→ YOUR GOAL
Please render every line of the entries below as a numbered list, leaving out the blank lines.

(Items from a data source)
• • • • • • •
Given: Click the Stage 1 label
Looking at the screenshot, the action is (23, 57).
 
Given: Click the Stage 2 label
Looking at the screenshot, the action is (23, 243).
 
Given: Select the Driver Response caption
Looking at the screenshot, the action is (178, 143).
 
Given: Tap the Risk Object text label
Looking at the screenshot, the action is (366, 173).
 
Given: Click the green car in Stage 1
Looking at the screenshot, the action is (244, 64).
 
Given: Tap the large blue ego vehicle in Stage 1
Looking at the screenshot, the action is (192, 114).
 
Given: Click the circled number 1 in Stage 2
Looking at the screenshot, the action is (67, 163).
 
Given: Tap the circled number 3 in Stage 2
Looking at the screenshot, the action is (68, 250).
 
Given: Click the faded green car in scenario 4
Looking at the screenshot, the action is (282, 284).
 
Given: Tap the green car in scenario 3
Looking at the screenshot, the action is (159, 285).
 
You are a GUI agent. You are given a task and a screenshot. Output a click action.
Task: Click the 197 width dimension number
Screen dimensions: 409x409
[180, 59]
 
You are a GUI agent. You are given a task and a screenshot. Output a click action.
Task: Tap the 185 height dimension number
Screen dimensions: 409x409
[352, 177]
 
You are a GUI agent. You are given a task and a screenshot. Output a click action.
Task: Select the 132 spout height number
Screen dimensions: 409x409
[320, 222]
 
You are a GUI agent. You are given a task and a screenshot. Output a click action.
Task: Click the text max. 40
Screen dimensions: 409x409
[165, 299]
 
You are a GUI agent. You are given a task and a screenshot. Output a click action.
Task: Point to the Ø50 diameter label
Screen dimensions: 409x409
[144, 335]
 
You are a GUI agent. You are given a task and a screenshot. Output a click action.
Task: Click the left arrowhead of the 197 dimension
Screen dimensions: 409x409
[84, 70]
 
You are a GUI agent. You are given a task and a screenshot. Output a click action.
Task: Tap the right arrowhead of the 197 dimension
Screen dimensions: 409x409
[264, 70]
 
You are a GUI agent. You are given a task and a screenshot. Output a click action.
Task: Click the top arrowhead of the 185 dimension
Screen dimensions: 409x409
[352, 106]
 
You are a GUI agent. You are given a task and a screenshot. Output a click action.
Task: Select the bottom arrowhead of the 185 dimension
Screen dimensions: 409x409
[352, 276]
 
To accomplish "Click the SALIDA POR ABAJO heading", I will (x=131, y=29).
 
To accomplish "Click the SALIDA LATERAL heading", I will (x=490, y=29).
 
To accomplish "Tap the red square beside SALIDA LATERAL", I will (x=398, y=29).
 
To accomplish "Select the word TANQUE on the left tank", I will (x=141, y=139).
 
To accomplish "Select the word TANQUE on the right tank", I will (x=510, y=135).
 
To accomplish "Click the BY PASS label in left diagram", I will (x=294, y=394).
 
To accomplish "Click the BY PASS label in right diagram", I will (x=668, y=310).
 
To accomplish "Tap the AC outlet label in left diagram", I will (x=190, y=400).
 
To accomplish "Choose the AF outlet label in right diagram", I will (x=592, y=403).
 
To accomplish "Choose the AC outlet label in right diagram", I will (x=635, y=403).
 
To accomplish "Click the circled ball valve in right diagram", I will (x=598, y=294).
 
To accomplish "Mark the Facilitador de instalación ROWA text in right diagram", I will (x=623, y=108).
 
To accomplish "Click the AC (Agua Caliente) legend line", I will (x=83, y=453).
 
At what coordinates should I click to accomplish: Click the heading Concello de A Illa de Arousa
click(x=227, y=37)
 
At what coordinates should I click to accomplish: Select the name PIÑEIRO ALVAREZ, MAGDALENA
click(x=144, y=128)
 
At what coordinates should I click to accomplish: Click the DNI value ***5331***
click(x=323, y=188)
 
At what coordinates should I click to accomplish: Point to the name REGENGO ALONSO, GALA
• • • • • • •
→ ANSWER TO THE PROBLEM
1. Given: Click the Stage 1 label
2. Looking at the screenshot, the action is (23, 57).
3. Given: Click the Stage 2 label
4. Looking at the screenshot, the action is (23, 243).
5. Given: Select the Driver Response caption
6. Looking at the screenshot, the action is (178, 143).
7. Given: Tap the Risk Object text label
8. Looking at the screenshot, the action is (366, 173).
9. Given: Click the green car in Stage 1
10. Looking at the screenshot, the action is (244, 64).
11. Given: Tap the large blue ego vehicle in Stage 1
12. Looking at the screenshot, the action is (192, 114).
13. Given: Click the circled number 1 in Stage 2
14. Looking at the screenshot, the action is (67, 163).
15. Given: Tap the circled number 3 in Stage 2
16. Looking at the screenshot, the action is (68, 250).
17. Given: Click the faded green car in scenario 4
18. Looking at the screenshot, the action is (282, 284).
19. Given: Tap the green car in scenario 3
20. Looking at the screenshot, the action is (159, 285).
21. You are a GUI agent. You are given a task and a screenshot. Output a click action.
22. Task: Click the 197 width dimension number
23. Screen dimensions: 409x409
24. [180, 59]
25. You are a GUI agent. You are given a task and a screenshot. Output a click action.
26. Task: Tap the 185 height dimension number
27. Screen dimensions: 409x409
28. [352, 177]
29. You are a GUI agent. You are given a task and a screenshot. Output a click action.
30. Task: Select the 132 spout height number
31. Screen dimensions: 409x409
32. [320, 222]
33. You are a GUI agent. You are given a task and a screenshot. Output a click action.
34. Task: Click the text max. 40
35. Screen dimensions: 409x409
36. [165, 299]
37. You are a GUI agent. You are given a task and a screenshot. Output a click action.
38. Task: Point to the Ø50 diameter label
39. Screen dimensions: 409x409
40. [144, 335]
41. You are a GUI agent. You are given a task and a screenshot. Output a click action.
42. Task: Click the left arrowhead of the 197 dimension
43. Screen dimensions: 409x409
44. [84, 70]
45. You are a GUI agent. You are given a task and a screenshot. Output a click action.
46. Task: Tap the right arrowhead of the 197 dimension
47. Screen dimensions: 409x409
48. [264, 70]
49. You are a GUI agent. You are given a task and a screenshot. Output a click action.
50. Task: Click the top arrowhead of the 185 dimension
51. Screen dimensions: 409x409
52. [352, 106]
53. You are a GUI agent. You are given a task and a screenshot. Output a click action.
54. Task: Select the bottom arrowhead of the 185 dimension
55. Screen dimensions: 409x409
56. [352, 276]
57. To accomplish "Click the SALIDA POR ABAJO heading", I will (x=131, y=29).
58. To accomplish "Click the SALIDA LATERAL heading", I will (x=490, y=29).
59. To accomplish "Tap the red square beside SALIDA LATERAL", I will (x=398, y=29).
60. To accomplish "Select the word TANQUE on the left tank", I will (x=141, y=139).
61. To accomplish "Select the word TANQUE on the right tank", I will (x=510, y=135).
62. To accomplish "Click the BY PASS label in left diagram", I will (x=294, y=394).
63. To accomplish "Click the BY PASS label in right diagram", I will (x=668, y=310).
64. To accomplish "Tap the AC outlet label in left diagram", I will (x=190, y=400).
65. To accomplish "Choose the AF outlet label in right diagram", I will (x=592, y=403).
66. To accomplish "Choose the AC outlet label in right diagram", I will (x=635, y=403).
67. To accomplish "Click the circled ball valve in right diagram", I will (x=598, y=294).
68. To accomplish "Mark the Facilitador de instalación ROWA text in right diagram", I will (x=623, y=108).
69. To accomplish "Click the AC (Agua Caliente) legend line", I will (x=83, y=453).
70. At what coordinates should I click to accomplish: Click the heading Concello de A Illa de Arousa
71. click(x=227, y=37)
72. At what coordinates should I click to accomplish: Select the name PIÑEIRO ALVAREZ, MAGDALENA
73. click(x=144, y=128)
74. At what coordinates should I click to accomplish: Click the DNI value ***5331***
75. click(x=323, y=188)
76. At what coordinates should I click to accomplish: Point to the name REGENGO ALONSO, GALA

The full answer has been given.